Given instruction: Pick out and copy every line in the records below that contains the word "blue", matching its case exactly.
# Data for this exercise start
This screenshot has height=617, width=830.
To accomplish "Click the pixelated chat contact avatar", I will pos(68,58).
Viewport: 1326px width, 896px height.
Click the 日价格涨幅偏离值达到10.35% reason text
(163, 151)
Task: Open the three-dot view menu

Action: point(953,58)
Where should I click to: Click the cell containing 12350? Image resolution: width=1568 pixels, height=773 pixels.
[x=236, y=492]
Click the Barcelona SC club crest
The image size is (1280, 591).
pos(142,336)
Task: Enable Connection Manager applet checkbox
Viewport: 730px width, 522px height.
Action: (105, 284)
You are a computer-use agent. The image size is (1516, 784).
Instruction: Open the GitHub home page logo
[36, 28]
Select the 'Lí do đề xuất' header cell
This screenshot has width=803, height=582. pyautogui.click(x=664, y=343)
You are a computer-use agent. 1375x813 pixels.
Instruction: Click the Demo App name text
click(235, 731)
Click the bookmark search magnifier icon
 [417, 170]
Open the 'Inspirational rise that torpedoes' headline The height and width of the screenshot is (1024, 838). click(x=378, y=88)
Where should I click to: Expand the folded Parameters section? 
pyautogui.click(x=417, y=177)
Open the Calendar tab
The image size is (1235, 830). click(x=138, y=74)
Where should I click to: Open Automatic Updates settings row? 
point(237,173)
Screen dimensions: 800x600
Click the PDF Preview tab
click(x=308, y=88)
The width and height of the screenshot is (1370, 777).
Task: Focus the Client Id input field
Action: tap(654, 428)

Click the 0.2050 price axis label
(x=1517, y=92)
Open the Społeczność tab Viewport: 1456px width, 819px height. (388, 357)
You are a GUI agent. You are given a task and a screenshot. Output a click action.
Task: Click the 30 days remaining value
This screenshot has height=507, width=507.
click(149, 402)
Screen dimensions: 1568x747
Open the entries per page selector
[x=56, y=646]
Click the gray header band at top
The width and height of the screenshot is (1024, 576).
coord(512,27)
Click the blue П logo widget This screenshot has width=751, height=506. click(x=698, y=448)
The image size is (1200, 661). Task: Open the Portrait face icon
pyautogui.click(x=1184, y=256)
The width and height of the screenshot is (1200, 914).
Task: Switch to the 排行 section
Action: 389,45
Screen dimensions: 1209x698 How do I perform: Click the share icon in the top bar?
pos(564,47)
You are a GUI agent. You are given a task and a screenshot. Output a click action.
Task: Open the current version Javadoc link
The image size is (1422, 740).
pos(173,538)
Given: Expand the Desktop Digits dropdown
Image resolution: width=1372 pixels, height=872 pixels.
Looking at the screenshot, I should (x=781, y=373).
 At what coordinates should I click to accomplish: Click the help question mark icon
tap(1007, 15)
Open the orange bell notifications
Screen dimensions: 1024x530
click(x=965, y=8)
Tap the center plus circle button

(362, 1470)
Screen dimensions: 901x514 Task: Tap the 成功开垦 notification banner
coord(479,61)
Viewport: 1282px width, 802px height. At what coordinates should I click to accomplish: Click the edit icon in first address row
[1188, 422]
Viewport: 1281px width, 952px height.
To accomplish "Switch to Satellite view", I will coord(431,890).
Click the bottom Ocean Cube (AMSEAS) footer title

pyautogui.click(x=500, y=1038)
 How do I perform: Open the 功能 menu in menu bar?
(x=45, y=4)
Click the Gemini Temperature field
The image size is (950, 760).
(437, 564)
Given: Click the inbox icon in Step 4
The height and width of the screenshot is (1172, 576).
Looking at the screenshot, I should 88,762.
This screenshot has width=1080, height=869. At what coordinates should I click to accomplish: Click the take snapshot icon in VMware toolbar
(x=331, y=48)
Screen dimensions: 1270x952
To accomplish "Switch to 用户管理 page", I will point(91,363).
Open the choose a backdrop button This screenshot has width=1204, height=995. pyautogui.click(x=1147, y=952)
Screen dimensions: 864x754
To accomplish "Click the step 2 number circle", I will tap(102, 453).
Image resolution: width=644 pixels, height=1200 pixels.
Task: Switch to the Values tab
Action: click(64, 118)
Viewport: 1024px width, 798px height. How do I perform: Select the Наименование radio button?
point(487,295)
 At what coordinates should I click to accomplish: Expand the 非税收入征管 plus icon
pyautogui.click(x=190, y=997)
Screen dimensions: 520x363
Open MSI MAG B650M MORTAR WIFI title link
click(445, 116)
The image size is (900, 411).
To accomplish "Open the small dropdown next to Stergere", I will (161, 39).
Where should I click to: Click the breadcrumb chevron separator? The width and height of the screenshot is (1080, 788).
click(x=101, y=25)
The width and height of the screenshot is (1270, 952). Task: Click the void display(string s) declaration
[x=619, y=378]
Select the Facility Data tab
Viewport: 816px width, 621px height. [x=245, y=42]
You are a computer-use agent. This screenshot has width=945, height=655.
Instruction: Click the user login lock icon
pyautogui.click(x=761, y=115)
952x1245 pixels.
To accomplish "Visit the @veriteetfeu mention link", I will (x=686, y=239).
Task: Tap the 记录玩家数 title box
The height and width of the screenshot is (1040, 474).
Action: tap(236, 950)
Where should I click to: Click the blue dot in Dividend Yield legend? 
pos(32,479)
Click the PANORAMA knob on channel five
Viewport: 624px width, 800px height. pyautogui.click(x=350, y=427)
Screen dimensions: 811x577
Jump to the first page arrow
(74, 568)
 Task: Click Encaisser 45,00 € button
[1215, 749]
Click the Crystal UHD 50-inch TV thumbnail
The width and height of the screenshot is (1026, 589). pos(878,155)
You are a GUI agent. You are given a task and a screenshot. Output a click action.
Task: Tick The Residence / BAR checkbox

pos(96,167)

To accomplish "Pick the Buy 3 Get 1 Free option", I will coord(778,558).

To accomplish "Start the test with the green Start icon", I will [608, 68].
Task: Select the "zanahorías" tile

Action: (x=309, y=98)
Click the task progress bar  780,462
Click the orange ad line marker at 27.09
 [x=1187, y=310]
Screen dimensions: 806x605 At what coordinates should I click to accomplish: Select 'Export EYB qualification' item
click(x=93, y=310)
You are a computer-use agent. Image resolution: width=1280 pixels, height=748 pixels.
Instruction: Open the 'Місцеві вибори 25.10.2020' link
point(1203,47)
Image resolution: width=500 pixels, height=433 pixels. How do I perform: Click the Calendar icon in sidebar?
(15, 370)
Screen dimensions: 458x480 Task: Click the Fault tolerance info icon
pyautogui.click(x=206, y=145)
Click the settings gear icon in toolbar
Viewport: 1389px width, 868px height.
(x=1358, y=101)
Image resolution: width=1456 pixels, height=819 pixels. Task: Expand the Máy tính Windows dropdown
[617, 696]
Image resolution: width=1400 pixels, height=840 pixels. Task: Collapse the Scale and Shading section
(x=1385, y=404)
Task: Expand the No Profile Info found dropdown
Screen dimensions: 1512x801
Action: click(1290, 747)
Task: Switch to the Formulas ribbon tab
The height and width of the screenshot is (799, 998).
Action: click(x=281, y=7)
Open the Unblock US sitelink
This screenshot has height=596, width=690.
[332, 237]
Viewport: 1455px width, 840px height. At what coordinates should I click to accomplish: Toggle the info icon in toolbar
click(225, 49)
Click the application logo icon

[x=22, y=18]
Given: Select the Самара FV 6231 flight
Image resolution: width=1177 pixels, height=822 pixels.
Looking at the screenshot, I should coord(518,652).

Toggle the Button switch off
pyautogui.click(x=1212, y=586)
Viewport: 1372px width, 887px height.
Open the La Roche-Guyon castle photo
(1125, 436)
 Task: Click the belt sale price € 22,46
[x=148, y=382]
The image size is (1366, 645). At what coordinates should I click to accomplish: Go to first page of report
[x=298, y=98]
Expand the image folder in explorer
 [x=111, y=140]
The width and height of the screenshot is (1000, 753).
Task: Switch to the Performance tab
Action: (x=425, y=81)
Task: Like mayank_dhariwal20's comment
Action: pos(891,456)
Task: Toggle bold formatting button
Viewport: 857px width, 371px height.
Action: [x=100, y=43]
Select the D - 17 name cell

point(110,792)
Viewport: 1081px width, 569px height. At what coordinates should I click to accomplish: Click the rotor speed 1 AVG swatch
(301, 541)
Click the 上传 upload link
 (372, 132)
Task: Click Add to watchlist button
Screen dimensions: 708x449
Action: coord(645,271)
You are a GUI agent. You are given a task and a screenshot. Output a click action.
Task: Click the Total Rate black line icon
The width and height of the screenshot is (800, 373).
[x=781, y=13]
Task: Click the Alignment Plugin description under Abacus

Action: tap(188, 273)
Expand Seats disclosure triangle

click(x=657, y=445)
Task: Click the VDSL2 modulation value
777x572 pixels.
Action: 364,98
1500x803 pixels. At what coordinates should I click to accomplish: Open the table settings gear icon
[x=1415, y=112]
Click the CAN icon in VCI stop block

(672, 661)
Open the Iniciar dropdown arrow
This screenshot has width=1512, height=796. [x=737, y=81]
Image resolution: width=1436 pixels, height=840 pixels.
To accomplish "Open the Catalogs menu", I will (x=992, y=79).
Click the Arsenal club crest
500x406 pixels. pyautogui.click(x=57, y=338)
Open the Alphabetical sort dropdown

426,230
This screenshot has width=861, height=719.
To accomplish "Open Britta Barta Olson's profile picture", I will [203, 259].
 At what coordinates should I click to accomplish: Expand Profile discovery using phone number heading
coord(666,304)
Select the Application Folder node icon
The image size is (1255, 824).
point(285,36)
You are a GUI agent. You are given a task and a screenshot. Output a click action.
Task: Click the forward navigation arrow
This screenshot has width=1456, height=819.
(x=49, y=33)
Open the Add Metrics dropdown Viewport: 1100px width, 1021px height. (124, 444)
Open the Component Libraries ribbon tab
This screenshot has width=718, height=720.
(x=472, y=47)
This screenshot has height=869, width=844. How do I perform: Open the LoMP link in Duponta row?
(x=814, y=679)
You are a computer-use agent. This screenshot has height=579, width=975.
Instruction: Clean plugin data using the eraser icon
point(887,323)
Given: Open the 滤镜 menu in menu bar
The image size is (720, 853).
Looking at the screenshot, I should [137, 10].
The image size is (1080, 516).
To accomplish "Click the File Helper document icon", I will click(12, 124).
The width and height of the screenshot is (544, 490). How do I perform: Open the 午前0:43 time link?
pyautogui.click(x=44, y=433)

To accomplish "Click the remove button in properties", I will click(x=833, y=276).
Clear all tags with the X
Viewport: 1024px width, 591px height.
# Data for this exercise end
Response to this task:
Click the blue П logo widget This screenshot has width=751, height=506. click(x=698, y=448)
Where should I click to: Click the blue dot in Dividend Yield legend? 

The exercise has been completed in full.